Exercise materials:
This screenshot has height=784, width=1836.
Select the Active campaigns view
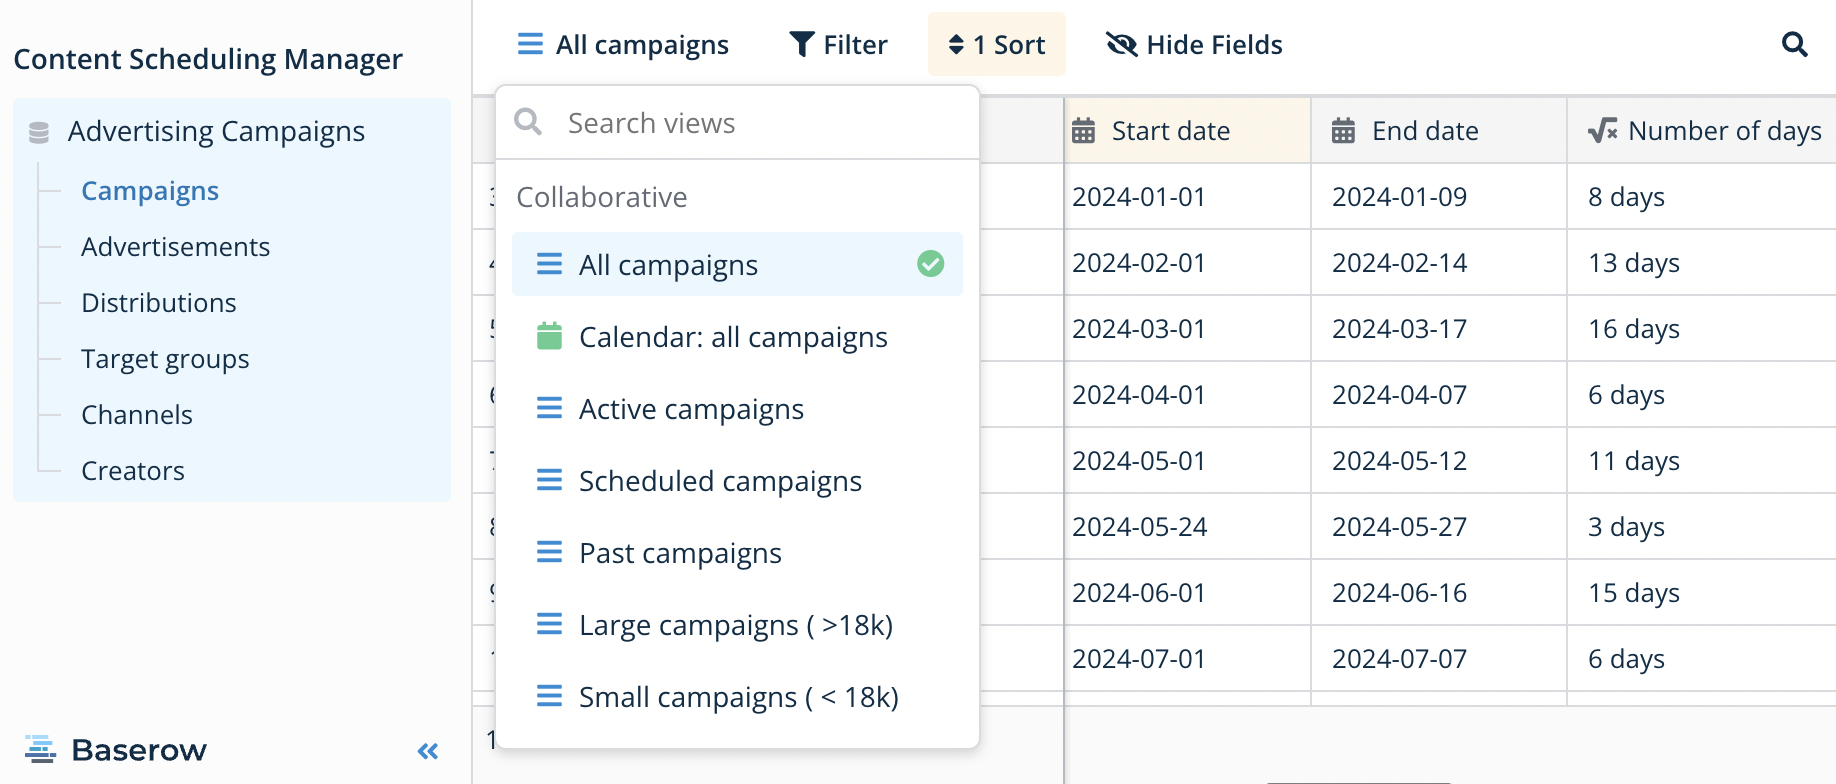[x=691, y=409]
...
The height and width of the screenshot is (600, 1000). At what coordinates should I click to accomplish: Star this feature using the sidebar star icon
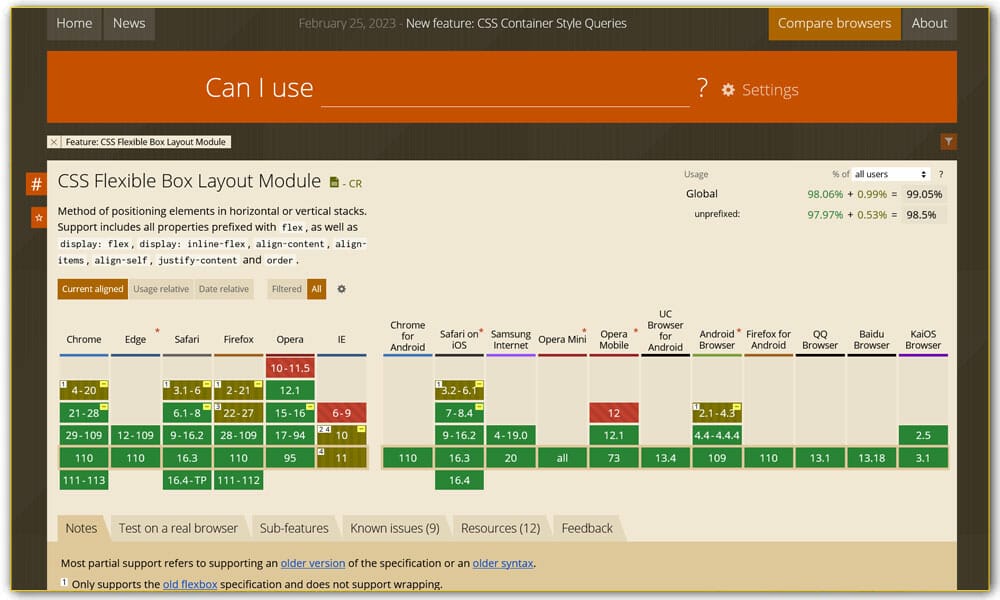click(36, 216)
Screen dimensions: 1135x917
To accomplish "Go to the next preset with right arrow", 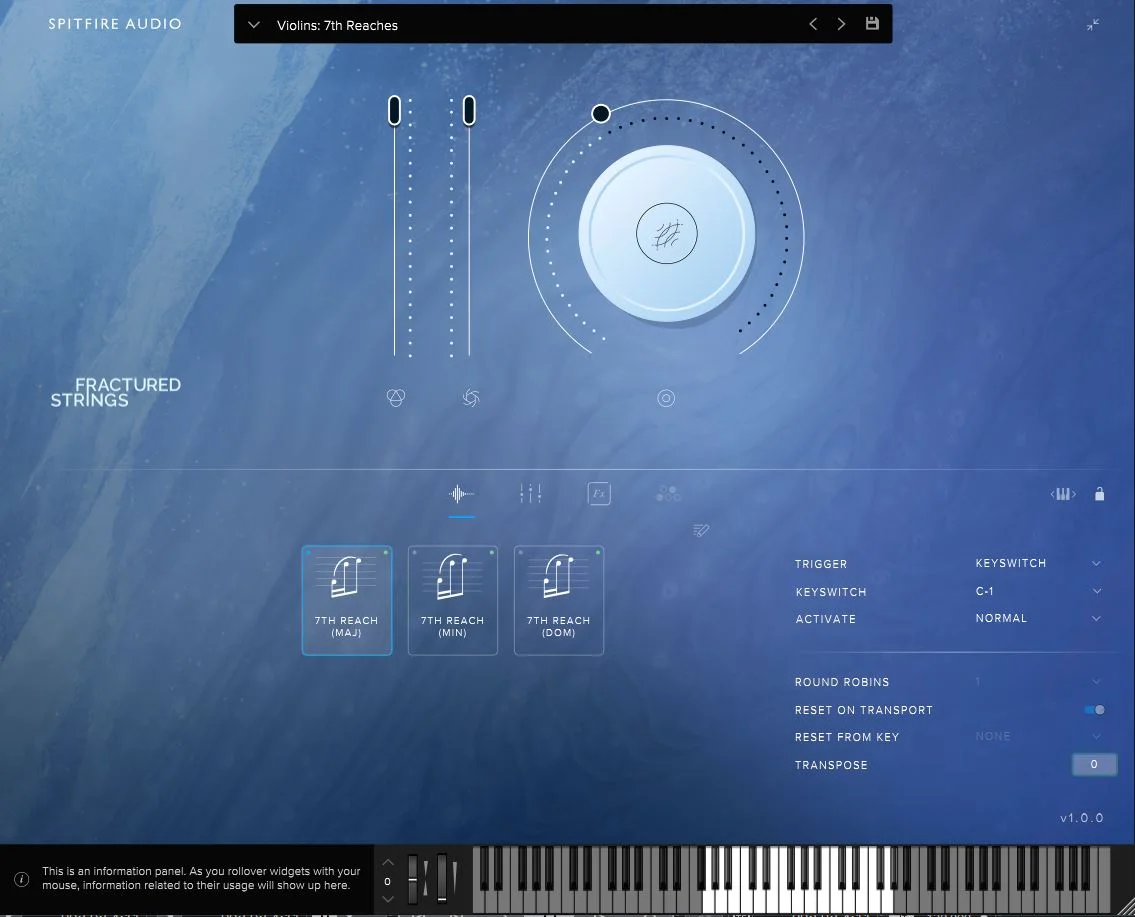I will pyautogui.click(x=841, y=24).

Given task:
Retype the material from the line that contains "This screenshot has height=784, width=1836." through the line that contains "[x=691, y=409]", both included, and leave the pictures out.

Reply to the task:
This screenshot has height=784, width=1836.
Select the Active campaigns view
[x=691, y=409]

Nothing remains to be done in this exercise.